--- start of Source material ---

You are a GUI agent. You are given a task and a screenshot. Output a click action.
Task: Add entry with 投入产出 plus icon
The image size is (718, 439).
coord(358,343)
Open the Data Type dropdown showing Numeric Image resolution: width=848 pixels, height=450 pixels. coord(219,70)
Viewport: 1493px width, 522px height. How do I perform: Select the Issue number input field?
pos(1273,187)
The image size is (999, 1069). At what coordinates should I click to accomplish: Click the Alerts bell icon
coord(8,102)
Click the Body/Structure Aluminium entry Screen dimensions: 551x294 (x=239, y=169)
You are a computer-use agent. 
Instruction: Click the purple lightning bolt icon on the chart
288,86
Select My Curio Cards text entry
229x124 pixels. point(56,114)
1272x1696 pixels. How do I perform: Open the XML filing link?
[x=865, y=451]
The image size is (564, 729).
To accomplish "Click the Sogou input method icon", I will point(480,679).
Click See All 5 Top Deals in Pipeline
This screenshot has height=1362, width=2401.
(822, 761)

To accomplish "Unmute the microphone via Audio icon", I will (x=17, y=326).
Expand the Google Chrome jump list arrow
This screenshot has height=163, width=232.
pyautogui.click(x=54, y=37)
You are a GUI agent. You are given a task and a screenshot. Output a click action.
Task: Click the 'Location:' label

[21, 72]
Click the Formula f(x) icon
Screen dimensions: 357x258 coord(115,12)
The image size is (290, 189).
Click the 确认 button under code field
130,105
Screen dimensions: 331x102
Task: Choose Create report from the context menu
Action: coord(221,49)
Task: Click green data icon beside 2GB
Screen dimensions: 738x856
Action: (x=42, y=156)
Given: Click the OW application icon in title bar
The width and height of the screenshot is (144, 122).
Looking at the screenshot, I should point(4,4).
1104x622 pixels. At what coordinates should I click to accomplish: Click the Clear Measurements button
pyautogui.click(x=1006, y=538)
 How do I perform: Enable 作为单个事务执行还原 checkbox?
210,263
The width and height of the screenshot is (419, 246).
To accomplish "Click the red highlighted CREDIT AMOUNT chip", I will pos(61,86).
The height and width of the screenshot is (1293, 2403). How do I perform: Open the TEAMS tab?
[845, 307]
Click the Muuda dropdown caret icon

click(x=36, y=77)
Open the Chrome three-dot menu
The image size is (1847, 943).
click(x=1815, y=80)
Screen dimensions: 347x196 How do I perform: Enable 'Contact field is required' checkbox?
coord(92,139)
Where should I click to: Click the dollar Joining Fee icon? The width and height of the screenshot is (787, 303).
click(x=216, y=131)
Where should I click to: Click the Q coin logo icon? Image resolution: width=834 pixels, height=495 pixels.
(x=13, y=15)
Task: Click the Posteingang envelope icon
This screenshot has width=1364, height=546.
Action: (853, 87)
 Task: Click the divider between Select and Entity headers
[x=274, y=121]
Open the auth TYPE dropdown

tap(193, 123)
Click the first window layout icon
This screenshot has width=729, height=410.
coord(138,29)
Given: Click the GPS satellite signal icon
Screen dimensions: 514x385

--- end of Source material ---

» What is expected
Starting at the line that has "Task: Click the Posteingang envelope icon" and stopping after the line that has "tap(193, 123)", write those rows out again with their requests, shifting every answer coordinate by adding 24 to each number.

» Written solution
Task: Click the Posteingang envelope icon
This screenshot has width=1364, height=546.
Action: (877, 111)
 Task: Click the divider between Select and Entity headers
[x=298, y=145]
Open the auth TYPE dropdown

tap(217, 147)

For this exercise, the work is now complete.